Stored records:
___

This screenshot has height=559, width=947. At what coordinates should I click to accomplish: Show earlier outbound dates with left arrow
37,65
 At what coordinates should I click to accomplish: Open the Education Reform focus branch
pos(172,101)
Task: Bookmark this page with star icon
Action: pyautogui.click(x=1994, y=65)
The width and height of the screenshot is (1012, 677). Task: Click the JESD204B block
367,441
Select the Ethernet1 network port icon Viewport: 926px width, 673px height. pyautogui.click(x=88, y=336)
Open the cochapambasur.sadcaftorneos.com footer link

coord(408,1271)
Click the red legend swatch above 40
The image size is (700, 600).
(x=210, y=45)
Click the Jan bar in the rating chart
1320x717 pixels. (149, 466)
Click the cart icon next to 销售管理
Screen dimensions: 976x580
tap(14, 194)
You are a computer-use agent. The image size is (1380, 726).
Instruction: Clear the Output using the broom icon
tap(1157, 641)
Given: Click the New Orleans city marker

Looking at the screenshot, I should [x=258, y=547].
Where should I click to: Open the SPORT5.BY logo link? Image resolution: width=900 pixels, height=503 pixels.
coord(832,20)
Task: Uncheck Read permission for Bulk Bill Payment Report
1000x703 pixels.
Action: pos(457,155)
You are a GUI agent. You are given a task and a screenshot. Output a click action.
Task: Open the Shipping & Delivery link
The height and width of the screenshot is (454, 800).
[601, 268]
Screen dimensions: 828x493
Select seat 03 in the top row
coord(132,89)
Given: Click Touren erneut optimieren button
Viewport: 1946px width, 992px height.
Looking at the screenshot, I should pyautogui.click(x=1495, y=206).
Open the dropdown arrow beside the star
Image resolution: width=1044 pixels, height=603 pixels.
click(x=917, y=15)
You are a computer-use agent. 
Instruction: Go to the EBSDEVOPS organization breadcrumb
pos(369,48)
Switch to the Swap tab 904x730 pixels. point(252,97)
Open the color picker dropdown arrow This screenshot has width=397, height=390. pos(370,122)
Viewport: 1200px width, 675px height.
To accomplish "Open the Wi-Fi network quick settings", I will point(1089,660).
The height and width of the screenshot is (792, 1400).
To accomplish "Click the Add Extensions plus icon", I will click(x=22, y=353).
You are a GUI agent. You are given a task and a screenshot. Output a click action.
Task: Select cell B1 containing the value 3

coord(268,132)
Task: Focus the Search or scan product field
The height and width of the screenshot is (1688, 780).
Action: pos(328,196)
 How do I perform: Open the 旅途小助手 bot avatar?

___

→ **What to work on**
Given the records above, reproduce precisely and only the lines between the line holding "Open the dropdown arrow beside the star" and the line holding "Task: Focus the Search or scan product field", inclusive.

→ **Task solution**
Open the dropdown arrow beside the star
Image resolution: width=1044 pixels, height=603 pixels.
click(x=917, y=15)
You are a computer-use agent. 
Instruction: Go to the EBSDEVOPS organization breadcrumb
pos(369,48)
Switch to the Swap tab 904x730 pixels. point(252,97)
Open the color picker dropdown arrow This screenshot has width=397, height=390. pos(370,122)
Viewport: 1200px width, 675px height.
To accomplish "Open the Wi-Fi network quick settings", I will point(1089,660).
The height and width of the screenshot is (792, 1400).
To accomplish "Click the Add Extensions plus icon", I will click(x=22, y=353).
You are a GUI agent. You are given a task and a screenshot. Output a click action.
Task: Select cell B1 containing the value 3

coord(268,132)
Task: Focus the Search or scan product field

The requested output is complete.